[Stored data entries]
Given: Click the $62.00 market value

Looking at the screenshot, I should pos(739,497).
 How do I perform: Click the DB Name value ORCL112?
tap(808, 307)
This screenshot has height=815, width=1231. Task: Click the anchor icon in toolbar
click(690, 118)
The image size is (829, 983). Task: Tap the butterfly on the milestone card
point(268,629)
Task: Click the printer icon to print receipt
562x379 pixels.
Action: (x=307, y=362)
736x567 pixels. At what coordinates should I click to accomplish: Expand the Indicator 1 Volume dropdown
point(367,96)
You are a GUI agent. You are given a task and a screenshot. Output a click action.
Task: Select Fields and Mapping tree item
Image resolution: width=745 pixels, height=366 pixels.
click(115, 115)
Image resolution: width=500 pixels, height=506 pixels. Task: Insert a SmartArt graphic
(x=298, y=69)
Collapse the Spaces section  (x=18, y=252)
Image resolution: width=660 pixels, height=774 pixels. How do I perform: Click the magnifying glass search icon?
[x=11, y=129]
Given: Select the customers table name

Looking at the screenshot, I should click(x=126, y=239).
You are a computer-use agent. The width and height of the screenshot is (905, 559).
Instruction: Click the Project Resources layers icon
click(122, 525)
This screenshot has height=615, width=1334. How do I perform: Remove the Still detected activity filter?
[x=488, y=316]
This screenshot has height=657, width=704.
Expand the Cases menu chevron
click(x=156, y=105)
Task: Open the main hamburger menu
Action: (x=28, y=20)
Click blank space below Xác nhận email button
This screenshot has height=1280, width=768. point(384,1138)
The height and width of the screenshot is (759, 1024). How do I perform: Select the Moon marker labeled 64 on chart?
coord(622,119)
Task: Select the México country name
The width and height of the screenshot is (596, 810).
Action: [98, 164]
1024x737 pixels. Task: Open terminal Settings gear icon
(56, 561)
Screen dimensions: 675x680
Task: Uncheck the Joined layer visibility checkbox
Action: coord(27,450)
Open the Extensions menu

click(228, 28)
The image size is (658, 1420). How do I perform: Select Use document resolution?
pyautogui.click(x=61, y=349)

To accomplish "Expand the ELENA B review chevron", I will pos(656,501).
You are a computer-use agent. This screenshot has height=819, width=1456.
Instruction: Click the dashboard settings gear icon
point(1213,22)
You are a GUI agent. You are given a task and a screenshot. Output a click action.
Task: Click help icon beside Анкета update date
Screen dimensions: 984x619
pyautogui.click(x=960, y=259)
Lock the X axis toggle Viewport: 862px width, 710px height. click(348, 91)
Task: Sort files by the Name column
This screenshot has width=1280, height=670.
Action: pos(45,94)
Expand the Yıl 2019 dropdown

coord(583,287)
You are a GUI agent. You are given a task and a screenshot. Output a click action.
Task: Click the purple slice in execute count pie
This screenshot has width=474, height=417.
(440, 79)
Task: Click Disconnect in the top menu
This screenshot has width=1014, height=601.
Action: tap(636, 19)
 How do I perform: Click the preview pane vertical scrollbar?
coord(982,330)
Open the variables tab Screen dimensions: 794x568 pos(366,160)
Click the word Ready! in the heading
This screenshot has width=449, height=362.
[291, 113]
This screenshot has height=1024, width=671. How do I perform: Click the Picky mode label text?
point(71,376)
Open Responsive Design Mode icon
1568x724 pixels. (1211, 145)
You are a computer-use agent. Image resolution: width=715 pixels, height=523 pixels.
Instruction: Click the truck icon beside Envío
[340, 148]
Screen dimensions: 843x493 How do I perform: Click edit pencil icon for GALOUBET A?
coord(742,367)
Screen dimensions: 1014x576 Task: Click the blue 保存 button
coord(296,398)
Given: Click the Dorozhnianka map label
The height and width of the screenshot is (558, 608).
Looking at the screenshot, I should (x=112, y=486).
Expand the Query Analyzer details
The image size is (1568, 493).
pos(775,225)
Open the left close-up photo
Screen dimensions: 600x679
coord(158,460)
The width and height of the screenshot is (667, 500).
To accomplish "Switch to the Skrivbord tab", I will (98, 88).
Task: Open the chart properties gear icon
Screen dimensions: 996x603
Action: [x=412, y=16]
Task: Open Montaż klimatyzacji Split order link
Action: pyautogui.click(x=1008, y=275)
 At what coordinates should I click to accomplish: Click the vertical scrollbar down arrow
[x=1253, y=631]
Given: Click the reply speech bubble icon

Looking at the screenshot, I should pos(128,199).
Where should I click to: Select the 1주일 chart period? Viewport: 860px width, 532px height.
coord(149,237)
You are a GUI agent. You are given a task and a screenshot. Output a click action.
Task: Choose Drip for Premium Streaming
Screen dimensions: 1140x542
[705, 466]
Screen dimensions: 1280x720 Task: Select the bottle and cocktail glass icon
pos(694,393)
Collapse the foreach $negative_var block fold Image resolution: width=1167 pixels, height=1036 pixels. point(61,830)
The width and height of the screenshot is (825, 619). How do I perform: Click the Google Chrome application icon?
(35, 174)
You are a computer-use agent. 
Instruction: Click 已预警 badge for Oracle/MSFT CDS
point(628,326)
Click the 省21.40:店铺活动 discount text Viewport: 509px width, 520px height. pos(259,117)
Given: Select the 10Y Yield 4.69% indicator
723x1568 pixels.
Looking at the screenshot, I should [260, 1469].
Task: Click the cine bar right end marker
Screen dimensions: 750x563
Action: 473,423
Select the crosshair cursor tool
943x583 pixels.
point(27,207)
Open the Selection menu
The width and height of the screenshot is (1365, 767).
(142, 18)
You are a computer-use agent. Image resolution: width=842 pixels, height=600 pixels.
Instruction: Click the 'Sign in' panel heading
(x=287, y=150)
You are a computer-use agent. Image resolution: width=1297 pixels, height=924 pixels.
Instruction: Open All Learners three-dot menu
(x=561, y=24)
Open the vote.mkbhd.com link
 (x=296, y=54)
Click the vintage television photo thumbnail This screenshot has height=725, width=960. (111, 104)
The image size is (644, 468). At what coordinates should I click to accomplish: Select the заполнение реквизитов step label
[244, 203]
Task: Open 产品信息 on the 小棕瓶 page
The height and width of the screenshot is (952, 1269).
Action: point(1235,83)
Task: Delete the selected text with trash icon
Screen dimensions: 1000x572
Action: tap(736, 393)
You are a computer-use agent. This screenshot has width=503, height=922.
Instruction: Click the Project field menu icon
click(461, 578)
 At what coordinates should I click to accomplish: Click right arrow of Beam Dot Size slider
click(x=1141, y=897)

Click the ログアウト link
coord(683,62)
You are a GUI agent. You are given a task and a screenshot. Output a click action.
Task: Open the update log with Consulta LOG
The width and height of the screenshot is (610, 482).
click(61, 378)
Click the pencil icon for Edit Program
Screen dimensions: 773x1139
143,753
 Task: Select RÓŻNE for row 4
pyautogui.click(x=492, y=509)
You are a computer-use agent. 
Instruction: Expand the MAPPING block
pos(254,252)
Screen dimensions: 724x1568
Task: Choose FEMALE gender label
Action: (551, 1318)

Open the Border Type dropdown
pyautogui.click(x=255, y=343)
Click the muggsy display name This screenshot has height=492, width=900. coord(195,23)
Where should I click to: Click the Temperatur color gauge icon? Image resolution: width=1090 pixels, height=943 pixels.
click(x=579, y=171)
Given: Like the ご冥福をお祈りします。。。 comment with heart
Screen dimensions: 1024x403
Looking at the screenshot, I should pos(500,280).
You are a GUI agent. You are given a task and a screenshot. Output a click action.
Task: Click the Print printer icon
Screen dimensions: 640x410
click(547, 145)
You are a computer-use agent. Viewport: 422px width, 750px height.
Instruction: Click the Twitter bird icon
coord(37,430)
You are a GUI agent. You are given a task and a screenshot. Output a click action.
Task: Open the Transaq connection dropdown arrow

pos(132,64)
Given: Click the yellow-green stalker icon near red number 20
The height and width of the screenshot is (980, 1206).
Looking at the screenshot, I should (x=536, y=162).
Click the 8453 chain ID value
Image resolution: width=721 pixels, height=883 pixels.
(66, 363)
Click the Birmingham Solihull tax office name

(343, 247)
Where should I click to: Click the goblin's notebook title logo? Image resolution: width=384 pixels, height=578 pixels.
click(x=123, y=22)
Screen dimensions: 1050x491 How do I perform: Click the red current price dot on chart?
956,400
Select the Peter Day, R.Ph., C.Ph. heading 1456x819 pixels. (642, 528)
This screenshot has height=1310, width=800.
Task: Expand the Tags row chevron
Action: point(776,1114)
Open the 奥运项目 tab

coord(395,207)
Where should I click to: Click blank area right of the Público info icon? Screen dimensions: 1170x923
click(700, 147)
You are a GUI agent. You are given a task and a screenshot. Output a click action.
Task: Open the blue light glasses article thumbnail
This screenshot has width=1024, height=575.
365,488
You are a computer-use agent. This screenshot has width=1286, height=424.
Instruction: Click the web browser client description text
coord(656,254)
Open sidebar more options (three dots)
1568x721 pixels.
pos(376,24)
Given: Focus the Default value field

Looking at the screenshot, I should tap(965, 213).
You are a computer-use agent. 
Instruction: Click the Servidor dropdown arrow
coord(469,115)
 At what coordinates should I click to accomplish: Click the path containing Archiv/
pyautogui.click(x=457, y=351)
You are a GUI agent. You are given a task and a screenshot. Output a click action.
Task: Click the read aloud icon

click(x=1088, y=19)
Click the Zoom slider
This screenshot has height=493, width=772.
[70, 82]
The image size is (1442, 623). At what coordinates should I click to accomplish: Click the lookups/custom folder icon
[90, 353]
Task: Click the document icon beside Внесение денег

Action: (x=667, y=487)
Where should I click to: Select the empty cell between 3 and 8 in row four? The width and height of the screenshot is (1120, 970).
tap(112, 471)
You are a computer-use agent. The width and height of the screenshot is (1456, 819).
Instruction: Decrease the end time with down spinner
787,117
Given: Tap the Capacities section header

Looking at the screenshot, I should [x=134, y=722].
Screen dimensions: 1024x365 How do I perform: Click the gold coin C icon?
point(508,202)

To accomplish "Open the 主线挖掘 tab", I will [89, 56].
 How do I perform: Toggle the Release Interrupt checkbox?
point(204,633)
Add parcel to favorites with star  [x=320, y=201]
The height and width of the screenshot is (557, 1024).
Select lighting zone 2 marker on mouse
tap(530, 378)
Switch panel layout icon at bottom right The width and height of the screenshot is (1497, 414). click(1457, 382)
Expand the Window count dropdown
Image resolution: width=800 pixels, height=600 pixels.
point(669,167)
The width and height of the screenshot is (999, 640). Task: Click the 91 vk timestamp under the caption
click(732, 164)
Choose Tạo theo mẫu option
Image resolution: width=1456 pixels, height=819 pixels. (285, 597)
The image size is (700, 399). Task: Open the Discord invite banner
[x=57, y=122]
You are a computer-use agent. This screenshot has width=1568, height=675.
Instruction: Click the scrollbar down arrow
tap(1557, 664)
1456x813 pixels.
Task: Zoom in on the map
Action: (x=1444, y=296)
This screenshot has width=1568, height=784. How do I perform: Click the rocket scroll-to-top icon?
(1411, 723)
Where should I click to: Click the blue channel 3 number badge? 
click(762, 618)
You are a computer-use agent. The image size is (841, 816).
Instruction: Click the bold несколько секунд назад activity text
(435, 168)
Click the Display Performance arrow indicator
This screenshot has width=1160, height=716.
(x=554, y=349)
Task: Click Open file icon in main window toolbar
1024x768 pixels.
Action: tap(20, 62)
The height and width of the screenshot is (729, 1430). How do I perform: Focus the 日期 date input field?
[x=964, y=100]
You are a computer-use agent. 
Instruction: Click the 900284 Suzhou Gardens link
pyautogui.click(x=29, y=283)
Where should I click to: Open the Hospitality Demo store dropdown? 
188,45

* Your objective *
Please tally the lines above that include the word "printer" and answer with the number by itself.

* Task response *
2